My dad’s ancestors are all from the US, Canada, and the UK so researching their families online has been pretty easy. My mom, however, is from Italy where not as many records have been made available online. Some of the larger Italian cities can be found on Familysearch or Antenati, but my grandparents are both from small towns where nothing has yet been digitized.
My maternal grandmother is from Entracque, a tiny town in the French Alps with a population of about 800 people. Current government records are kept in a nearby city, but all of the historic genealogical records, some dating back to the 1400s, can only be found in the local church.

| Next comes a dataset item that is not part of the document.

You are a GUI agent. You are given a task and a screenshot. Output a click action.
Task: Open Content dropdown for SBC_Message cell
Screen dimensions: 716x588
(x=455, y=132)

My grandparents have been trying to research their genealogy for decades by visiting the church and requesting to look through their books, but looking up each individual is very time-consuming and too many visits can become an annoyance to the local priest. When my mom decided to go visit last summer, we came up with a plan to digitize the church records so that our family history research could instead be done from home.
We researched many different scanners but couldn’t find one that really fit our needs. Flatbed scanners would require turning the book face-down over and over with each page flip, so that wasn’t going to work. I love my Flip-Pal scanner, but it only scans 4″x6″ images so digitally stitching together each page from multiple scans would have been a nightmare. A wand scanner could have worked for some books, but many were wider than the wand and would have required multiple scans for each page.
My dad ended up creating his own “scanner” using a cellphone to capture the images. He purchased a Selfie Stick and attached it to a boom microphone stand so that the phone could be positioned directly above the table and the image could easily be captured by pressing the button of the Selfie Stick. (An even easier alternative that we have since discovered would be to purchase a phone mount that easily attaches to the boom microphone stand and then use a Joby bluetooth remote to control your phone’s camera). Using this process, my mom was able to digitize thousands of pages of birth, marriage, death, and local census records in a matter of days.
Once these records were digitized, we were then faced with the challenge of searching through the thousands of digital images. They have been organized electronically into folders according to the record book they were captured from, but it is still difficult to find specific records.
To solve this problem, my mom has taken on the daunting task of indexing each record. For each record book she has created an excel file with headings relating to the info found in those records. She then used speech recognition software to enter the data into excel from the records.
This is an ongoing project that will require quite a bit of time, but it has already paid off. Once a record book has been transcribed into excel, I can sort the spreadsheet by parent names and easily see family units! I can also perform searches for specific names without needing to examine the images page by page.